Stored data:
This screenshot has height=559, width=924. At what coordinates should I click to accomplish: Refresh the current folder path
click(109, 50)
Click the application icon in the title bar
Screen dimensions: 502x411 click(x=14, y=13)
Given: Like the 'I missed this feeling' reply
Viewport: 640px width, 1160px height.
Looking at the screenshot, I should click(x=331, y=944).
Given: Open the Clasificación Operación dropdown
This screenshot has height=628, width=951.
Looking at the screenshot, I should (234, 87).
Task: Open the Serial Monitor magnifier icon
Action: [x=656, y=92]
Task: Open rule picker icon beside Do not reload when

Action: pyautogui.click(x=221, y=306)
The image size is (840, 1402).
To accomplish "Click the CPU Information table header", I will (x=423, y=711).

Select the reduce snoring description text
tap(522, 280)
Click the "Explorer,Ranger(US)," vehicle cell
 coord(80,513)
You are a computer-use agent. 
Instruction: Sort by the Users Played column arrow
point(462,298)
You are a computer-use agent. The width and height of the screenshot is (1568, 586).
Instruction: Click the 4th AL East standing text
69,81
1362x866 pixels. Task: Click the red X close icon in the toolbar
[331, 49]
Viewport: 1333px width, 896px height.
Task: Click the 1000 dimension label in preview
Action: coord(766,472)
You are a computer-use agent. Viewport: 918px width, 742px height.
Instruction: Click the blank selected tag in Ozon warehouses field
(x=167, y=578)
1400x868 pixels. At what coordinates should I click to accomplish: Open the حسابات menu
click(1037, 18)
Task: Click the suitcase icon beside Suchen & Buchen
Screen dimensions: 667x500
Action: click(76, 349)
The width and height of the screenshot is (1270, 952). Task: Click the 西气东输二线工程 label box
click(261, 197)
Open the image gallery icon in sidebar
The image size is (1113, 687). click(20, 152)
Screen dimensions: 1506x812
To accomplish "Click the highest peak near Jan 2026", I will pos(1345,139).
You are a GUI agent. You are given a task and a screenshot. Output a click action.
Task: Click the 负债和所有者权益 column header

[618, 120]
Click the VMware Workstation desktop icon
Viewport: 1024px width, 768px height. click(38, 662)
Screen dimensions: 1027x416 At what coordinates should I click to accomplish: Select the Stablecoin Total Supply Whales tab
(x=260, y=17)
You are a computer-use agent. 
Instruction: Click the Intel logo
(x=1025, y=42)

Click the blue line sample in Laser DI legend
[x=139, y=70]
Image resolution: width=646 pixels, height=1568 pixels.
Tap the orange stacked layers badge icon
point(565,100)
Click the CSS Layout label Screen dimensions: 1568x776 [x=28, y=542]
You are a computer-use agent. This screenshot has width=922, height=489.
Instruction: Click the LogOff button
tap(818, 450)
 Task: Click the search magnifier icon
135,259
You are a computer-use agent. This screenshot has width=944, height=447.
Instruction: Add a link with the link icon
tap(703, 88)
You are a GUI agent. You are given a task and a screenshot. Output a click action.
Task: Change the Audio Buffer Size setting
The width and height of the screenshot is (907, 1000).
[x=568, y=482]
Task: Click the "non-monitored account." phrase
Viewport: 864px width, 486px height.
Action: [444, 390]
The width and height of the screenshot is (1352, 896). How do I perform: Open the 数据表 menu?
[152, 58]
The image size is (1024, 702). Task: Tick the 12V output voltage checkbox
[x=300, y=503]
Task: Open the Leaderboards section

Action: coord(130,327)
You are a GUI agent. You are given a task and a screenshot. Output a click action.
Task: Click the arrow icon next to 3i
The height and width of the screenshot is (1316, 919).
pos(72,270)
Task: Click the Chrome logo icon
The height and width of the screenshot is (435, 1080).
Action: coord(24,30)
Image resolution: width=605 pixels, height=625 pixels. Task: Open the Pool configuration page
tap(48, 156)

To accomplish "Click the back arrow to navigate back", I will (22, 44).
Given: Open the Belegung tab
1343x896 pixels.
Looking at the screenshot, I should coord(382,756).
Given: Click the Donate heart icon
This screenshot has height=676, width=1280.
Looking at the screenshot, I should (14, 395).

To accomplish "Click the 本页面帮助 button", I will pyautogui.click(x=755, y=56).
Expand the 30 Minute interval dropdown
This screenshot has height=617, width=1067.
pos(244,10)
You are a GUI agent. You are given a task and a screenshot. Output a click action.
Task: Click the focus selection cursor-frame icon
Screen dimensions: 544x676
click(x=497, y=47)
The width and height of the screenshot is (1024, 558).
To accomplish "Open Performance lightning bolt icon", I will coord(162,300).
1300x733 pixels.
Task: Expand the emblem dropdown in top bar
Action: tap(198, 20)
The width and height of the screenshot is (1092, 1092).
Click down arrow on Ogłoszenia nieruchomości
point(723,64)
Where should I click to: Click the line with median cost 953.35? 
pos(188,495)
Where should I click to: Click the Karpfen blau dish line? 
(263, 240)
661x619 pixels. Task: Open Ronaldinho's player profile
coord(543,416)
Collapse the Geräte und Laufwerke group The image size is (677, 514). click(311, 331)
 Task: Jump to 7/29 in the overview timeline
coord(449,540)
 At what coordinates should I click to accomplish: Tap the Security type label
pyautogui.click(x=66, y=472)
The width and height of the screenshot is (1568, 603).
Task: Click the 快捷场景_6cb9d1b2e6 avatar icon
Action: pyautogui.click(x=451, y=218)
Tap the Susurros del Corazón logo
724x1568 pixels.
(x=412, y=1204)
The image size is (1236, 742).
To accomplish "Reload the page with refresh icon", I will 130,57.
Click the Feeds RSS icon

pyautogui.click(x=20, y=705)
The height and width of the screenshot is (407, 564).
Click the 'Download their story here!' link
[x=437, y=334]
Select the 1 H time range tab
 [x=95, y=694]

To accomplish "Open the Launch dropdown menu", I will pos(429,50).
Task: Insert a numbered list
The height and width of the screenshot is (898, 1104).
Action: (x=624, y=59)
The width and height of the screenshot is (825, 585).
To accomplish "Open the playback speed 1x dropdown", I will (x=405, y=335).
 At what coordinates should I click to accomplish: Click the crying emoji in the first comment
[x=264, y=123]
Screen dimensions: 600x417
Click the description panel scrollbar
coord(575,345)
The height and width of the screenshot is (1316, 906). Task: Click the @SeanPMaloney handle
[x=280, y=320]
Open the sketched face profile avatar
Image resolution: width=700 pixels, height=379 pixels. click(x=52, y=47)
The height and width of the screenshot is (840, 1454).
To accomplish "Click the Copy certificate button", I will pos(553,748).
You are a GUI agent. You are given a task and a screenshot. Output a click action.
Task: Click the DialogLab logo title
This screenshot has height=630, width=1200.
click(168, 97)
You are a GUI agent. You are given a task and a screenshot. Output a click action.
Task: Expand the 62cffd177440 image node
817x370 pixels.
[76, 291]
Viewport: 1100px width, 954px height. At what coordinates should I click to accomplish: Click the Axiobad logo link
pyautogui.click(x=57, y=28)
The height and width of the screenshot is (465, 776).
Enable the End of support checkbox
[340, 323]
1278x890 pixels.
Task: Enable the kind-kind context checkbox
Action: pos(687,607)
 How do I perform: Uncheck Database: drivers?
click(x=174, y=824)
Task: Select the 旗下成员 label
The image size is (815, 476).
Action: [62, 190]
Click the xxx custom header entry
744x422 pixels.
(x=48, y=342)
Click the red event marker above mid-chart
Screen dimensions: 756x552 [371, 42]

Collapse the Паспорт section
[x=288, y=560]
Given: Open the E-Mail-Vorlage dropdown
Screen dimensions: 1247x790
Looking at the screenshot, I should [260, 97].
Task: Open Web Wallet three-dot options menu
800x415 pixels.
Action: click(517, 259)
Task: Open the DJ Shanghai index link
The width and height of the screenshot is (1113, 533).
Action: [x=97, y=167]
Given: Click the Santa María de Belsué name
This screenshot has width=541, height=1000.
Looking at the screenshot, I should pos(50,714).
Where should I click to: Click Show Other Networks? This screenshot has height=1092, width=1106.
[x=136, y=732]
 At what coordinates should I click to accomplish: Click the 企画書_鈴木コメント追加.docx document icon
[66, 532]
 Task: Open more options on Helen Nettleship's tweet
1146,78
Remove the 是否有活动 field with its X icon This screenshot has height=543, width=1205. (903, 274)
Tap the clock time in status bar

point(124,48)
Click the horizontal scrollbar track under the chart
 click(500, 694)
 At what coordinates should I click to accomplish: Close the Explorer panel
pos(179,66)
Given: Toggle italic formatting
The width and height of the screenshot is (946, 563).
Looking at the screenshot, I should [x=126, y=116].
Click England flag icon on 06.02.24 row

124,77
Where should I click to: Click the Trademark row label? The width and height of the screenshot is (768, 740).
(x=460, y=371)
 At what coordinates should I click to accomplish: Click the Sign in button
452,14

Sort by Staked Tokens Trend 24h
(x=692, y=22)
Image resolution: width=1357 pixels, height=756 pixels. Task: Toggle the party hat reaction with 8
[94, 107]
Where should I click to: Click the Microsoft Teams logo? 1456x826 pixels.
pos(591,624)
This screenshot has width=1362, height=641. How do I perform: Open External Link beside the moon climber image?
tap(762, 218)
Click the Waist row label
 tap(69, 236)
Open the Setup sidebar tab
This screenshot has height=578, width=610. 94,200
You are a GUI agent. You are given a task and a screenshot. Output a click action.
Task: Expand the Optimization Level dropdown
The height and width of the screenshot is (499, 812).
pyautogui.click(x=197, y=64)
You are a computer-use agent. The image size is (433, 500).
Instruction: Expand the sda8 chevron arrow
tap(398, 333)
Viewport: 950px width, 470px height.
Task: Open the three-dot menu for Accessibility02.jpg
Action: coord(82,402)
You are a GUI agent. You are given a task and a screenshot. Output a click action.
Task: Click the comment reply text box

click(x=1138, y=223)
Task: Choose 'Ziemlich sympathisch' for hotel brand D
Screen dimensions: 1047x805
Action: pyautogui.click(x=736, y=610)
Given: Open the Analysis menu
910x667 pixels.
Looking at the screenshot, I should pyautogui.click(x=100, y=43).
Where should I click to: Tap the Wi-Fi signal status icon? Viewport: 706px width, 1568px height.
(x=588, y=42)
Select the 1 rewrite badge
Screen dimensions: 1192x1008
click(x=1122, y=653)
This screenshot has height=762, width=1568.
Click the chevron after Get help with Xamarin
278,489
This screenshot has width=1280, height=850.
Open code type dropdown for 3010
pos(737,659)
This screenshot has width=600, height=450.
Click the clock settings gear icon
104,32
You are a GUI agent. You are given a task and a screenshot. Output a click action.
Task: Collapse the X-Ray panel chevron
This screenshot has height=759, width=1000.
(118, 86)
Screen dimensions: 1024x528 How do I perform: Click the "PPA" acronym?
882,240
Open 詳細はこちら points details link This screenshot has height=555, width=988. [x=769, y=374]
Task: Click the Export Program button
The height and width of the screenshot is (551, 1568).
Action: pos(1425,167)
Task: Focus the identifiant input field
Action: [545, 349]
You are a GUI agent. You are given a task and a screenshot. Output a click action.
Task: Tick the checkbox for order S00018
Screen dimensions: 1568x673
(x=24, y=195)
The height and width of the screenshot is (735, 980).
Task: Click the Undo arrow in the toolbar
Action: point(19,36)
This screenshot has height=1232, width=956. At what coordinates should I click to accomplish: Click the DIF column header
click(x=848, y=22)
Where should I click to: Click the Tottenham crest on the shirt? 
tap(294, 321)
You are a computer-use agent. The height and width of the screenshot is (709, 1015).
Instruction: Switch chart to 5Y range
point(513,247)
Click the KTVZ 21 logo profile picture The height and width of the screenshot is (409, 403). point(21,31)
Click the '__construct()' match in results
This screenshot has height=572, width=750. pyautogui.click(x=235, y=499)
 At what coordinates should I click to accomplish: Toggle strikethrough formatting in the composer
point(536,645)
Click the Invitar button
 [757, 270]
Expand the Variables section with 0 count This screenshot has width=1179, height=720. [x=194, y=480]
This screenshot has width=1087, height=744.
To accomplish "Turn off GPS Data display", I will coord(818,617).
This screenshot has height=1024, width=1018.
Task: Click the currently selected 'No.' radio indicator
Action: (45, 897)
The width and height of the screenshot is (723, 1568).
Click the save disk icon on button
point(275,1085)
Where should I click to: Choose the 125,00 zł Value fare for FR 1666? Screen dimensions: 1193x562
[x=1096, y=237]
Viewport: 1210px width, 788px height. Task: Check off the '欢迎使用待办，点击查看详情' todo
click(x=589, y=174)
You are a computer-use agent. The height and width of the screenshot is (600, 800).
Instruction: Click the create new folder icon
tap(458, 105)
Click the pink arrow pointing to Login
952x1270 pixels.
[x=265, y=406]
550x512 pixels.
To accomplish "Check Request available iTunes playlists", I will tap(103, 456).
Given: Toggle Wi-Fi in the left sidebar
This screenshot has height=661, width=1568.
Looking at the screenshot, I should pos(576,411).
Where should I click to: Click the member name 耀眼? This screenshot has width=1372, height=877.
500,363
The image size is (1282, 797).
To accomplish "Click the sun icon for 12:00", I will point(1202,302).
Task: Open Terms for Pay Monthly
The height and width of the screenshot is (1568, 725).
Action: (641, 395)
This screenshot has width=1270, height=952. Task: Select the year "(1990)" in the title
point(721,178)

• REQUIRED ACTION:
Begin at the first line of the entries above and copy every line exactly, ending with the line that contains "Given: Open the Clasificación".

• RESPONSE BOX:
This screenshot has height=559, width=924. At what coordinates should I click to accomplish: Refresh the current folder path
click(109, 50)
Click the application icon in the title bar
Screen dimensions: 502x411 click(x=14, y=13)
Given: Like the 'I missed this feeling' reply
Viewport: 640px width, 1160px height.
Looking at the screenshot, I should click(x=331, y=944).
Given: Open the Clasificación Operación dropdown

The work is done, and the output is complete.